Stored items
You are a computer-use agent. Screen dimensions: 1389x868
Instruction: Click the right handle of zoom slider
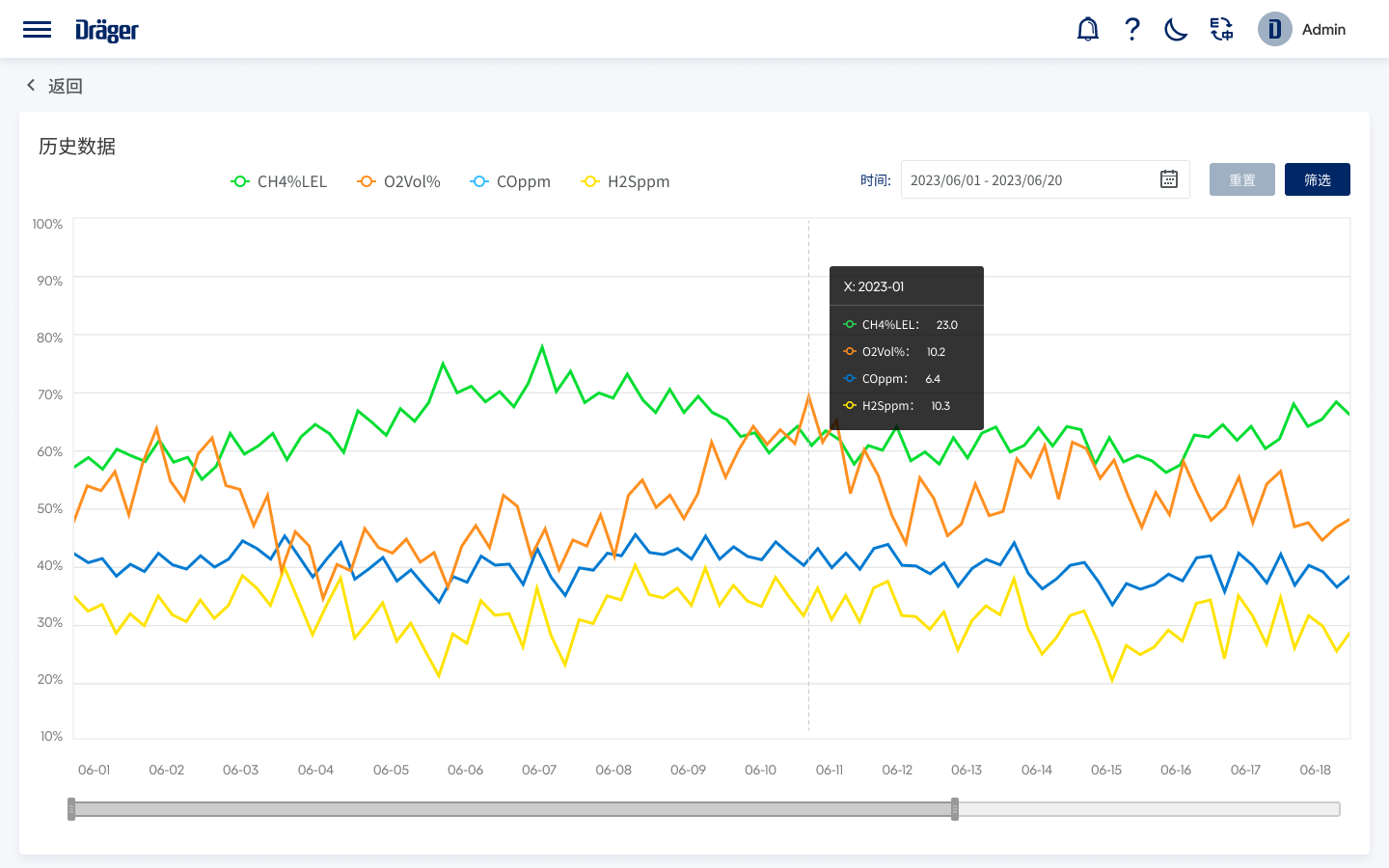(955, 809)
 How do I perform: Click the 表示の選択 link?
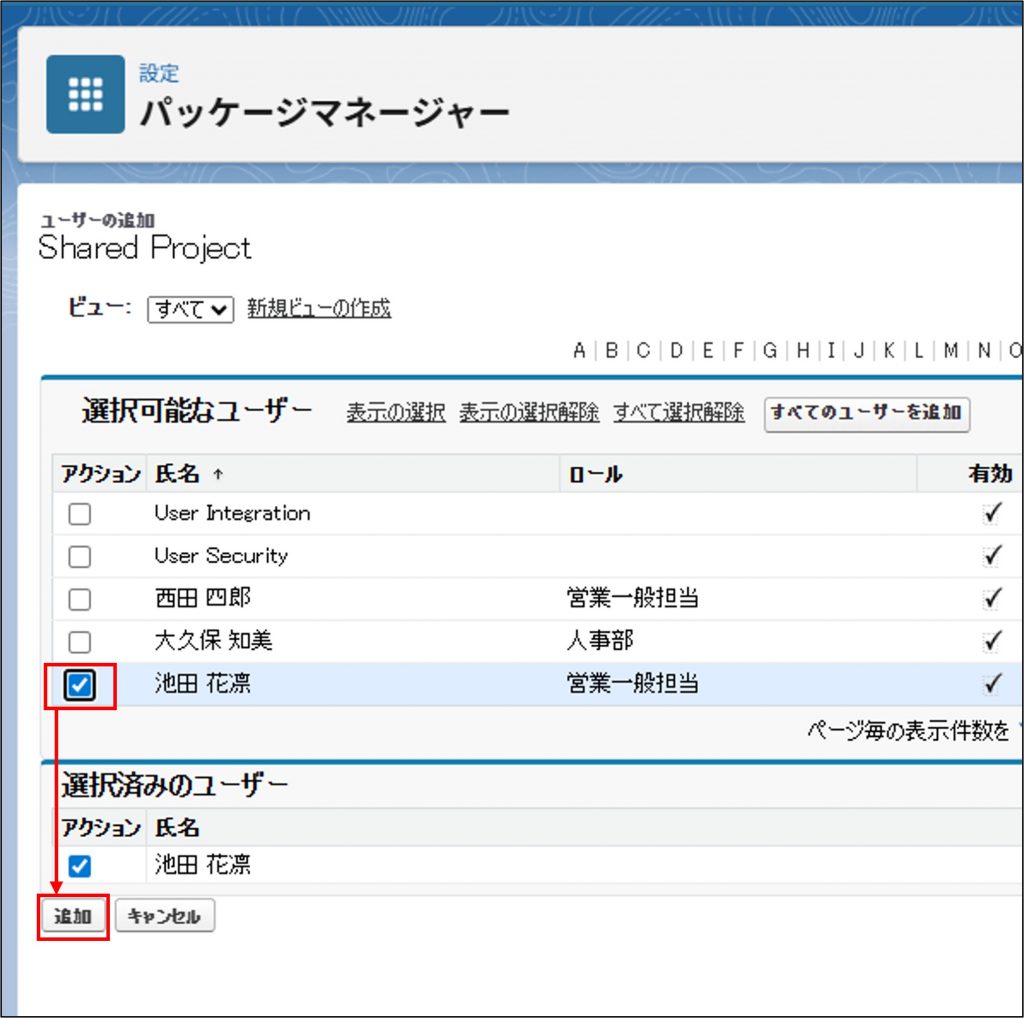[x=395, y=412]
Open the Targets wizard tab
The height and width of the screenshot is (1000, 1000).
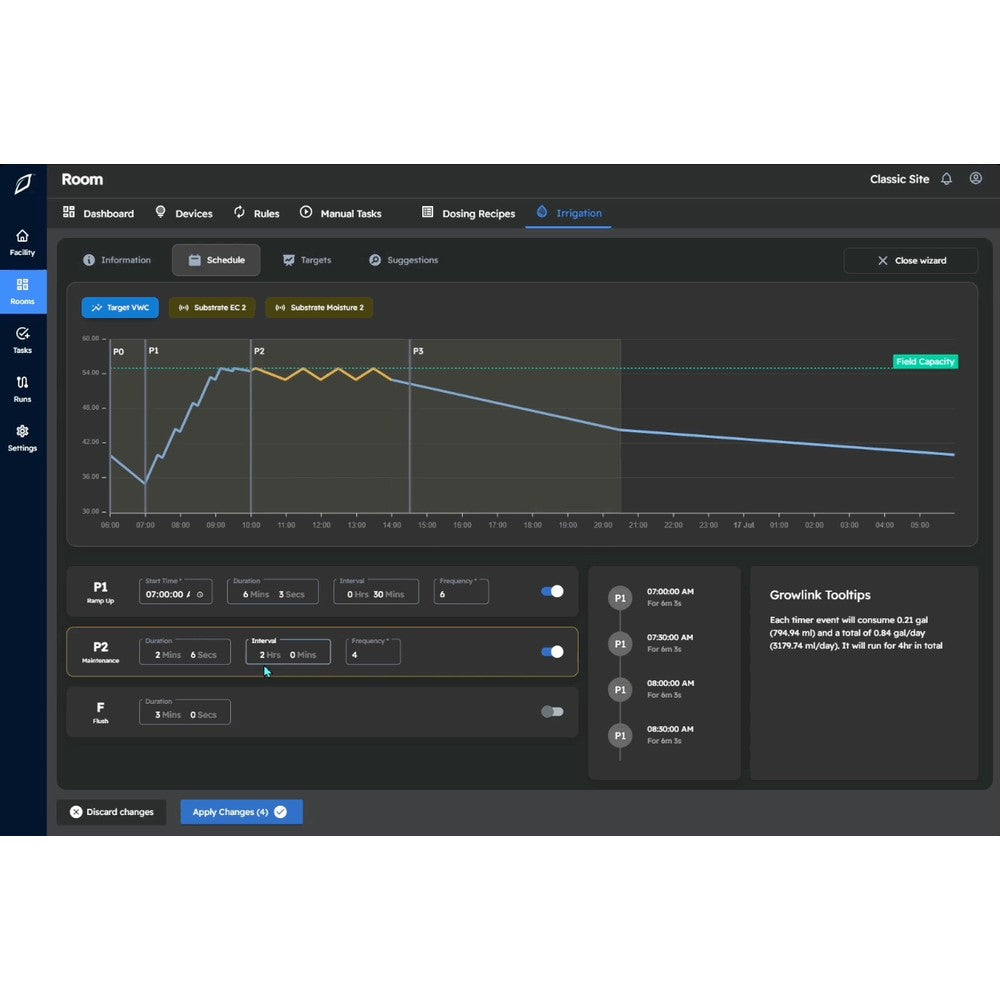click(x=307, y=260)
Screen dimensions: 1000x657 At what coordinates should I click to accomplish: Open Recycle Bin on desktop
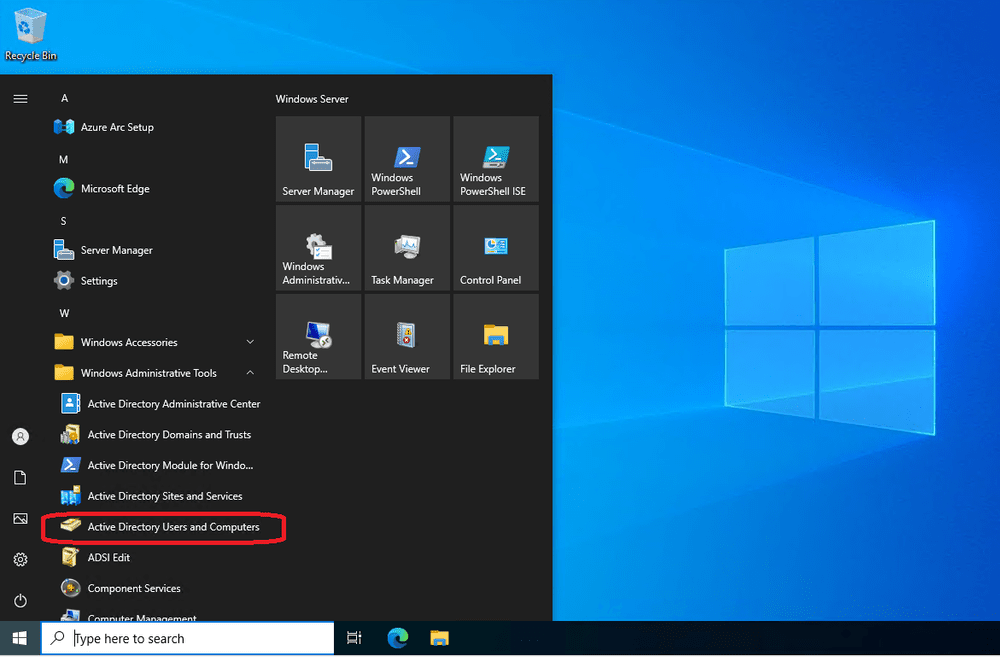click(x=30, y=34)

▶ _Exercise prompt_
Give back, word for word, the lines from the one with "Open the Targets wizard tab" to the end of the records above, and no pictures.

▶ _Result below_
Open the Targets wizard tab
The height and width of the screenshot is (1000, 1000).
click(x=307, y=260)
Screen dimensions: 1000x657 At what coordinates should I click to accomplish: Open Recycle Bin on desktop
click(x=30, y=34)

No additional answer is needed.